The Challenge With Bonds

The recent rapid rise in interest rates has resulted in many bond portfolios experiencing significant markdowns of their carrying value. This market value decline in bond investments has created multiple problems, including a detrimental impact on entity capital, requiring capital calls, recapitalizations, and a myriad of other financial burdens.

The bond market has from time to time experienced illiquidity or valuation declines from macro-economic disruptions. Other times, bonds have experienced early redemptions by the issuer and other impacts outside the control of the investor. These factors can create challenges from a liquidity planning perspective.

Thus, bonds, which generally achieve lower annual yields relative to most investments, carry their unique risks, which are being exacerbated in today’s challenging environment.

The Advantage of Solar Tax Equity Investments

Investing in ITC investments is becoming an increasingly attractive option for investors, especially in the current economic climate. One of the most significant advantages of ITC investments is that they do not carry mark-to-market risk, meaning that investors are not exposed to the same market-related adjustments that can create financial burdens and other challenges associated with bond investments.

ITC investments offer a predictable stream of cash flows with strong after-tax yields that typically provide significant returns for investors. Additionally, ITC investments offer the added benefit of regularly returning nearly all invested capital within one to two years, further enhancing their appeal as a stable and high-yield investment option.

Another key advantage of ITC investments is that they are backed by the energy produced and sold through the underlying solar project, which can be sold to multiple off-takers throughout its life cycle. This improves the credit quality of the investment.

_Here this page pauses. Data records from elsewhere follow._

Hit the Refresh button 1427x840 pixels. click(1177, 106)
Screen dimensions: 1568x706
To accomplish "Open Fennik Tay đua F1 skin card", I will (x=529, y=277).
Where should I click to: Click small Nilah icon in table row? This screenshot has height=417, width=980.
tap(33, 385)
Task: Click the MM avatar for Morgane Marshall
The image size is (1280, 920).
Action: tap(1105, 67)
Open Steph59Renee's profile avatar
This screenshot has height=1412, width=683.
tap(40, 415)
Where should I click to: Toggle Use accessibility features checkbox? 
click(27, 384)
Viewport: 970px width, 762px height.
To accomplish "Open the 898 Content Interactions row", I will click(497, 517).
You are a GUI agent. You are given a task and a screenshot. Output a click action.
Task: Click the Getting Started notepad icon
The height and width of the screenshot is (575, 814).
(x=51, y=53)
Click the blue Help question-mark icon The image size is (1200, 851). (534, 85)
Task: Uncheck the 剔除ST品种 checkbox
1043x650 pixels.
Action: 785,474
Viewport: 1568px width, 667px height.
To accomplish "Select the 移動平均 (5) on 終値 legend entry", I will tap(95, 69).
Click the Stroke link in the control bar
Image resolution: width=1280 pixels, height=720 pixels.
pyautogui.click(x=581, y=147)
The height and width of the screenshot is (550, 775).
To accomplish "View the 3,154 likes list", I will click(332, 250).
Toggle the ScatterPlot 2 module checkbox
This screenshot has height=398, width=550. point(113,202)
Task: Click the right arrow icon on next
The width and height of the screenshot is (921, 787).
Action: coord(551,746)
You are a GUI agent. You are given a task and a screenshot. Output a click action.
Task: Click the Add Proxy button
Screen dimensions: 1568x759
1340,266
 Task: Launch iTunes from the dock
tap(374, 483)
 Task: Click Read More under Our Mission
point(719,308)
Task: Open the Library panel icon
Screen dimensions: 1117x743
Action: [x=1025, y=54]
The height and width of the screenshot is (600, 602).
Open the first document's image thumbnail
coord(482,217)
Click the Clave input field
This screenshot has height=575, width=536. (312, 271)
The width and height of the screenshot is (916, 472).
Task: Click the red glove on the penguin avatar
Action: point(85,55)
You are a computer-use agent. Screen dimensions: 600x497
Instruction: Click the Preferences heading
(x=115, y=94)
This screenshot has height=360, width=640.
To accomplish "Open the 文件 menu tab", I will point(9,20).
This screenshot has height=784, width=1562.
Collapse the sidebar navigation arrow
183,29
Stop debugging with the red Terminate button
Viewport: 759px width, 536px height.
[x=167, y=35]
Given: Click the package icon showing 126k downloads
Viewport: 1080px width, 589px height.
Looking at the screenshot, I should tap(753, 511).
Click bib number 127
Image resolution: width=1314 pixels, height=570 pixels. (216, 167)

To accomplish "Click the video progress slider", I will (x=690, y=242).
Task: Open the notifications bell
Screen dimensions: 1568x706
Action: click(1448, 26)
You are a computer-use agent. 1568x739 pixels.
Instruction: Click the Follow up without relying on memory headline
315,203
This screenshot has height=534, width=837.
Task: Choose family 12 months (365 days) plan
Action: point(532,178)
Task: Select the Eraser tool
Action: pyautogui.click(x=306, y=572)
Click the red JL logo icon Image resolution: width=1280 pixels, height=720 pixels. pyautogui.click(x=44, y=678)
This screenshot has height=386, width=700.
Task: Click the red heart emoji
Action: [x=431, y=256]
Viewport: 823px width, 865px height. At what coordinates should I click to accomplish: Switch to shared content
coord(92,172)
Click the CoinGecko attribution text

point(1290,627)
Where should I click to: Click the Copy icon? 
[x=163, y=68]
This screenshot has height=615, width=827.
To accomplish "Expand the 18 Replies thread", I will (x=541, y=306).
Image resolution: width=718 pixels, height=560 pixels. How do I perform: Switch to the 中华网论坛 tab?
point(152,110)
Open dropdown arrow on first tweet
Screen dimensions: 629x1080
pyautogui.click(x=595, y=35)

Additionally, ITC investments can offer diversification benefits due to their generally limited correlation to interest rates. Bonds are typically influenced by changes in interest rates, which can impact their prices and yields. In contrast, the return profile of a solar tax equity investment is comprised primarily of tax credits and other tax benefits, which are typically not tied in any material way to changing interest rates. This limited correlation to interest rates can provide diversification to an investment portfolio, reducing the overall risk exposure and potentially enhancing portfolio performance.

Furthermore, ITC investments offer a normalized impact to earnings through the recently passed FASB Topic 323. This update allows for the proportional amortization method of accounting for tax credit structures, providing investors with greater clarity and predictability around the impact of ITC investments on their earnings. This makes it easier for investors to plan and manage their investments over the long term.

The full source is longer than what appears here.